When I next looked around for my little brother, I saw him 75 yards away at the top of the hill (perhaps 25 feet vertical from top to bottom) and his bike helmet on the ground (of course) only a few feet away from me. The next few seconds went by in slow motion… he started riding down the hill on his bike, quickly gained more speed than any 8 year old could handle, but did not fall off, which was unfortunate, since he was heading directly for the drop off at the retaining wall.

I cannot attest to the sound made when he landed on the ground directly on his head (having left the relatively safe confines of the bike a fraction of a second before) as I was sprinting across the field at a speed I did not know I possessed and screaming his name.
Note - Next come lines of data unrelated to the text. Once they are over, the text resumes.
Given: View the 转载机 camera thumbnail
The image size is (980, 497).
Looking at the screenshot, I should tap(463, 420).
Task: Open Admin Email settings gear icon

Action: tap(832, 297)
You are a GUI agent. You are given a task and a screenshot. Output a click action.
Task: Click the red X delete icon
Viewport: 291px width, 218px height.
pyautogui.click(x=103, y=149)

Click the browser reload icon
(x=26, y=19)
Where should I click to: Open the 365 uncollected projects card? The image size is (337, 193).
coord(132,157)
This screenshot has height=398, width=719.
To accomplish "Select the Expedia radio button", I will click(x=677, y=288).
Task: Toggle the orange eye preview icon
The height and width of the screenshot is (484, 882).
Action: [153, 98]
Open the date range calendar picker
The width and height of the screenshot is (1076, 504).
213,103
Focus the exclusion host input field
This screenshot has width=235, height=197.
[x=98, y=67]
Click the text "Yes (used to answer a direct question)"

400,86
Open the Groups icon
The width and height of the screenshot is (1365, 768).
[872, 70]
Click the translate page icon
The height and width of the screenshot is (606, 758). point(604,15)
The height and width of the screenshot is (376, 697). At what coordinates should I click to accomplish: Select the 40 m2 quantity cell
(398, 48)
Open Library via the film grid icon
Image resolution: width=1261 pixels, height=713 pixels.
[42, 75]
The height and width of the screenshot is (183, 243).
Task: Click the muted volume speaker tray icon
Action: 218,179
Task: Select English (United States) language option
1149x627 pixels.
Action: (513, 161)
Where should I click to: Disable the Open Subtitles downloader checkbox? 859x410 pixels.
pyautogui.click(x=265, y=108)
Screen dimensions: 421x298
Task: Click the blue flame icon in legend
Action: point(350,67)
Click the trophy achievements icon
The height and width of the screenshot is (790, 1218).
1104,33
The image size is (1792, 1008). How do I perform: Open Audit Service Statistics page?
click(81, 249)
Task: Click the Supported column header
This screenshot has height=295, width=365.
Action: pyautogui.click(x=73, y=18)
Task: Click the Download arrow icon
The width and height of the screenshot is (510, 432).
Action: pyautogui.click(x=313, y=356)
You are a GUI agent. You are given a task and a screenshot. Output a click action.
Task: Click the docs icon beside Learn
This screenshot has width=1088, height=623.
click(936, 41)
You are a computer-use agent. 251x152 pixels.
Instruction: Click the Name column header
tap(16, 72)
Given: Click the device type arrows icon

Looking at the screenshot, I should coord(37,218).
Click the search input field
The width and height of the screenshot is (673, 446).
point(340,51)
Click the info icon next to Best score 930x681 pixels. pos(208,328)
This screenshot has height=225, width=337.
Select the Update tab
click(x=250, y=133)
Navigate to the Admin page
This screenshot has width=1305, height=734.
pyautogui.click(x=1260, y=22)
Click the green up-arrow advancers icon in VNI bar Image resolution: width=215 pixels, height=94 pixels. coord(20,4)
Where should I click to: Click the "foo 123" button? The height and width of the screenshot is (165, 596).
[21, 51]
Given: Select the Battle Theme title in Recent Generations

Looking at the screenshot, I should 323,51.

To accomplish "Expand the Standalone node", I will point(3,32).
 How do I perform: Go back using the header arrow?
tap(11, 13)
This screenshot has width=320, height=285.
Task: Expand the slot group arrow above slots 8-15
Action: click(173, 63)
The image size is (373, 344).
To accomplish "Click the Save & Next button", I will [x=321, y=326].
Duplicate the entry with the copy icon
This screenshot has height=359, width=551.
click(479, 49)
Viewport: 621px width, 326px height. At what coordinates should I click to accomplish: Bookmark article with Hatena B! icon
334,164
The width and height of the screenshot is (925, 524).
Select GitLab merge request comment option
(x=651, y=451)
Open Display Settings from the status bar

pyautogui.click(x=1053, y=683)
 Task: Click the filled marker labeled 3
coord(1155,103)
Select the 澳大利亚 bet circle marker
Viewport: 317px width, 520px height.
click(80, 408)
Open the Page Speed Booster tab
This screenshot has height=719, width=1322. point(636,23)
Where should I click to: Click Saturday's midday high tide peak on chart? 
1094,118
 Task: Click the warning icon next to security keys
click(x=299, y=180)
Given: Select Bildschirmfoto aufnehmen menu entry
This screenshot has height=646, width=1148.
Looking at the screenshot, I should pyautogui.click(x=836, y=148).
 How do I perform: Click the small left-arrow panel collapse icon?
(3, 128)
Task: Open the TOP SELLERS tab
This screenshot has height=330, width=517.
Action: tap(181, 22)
When I reached him he had stood up and was looking around a little dazed but none the worse for wear. I asked him “Are you out of your mind? Are you trying to kill yourself?”, then went into a much more caring posture, checking his vision, his ability to move his arms and legs, and finally turn his head from side to side. Outside of a welt under one eye, the kid was proving to be indestructible, which might be a good thing when under my supervision.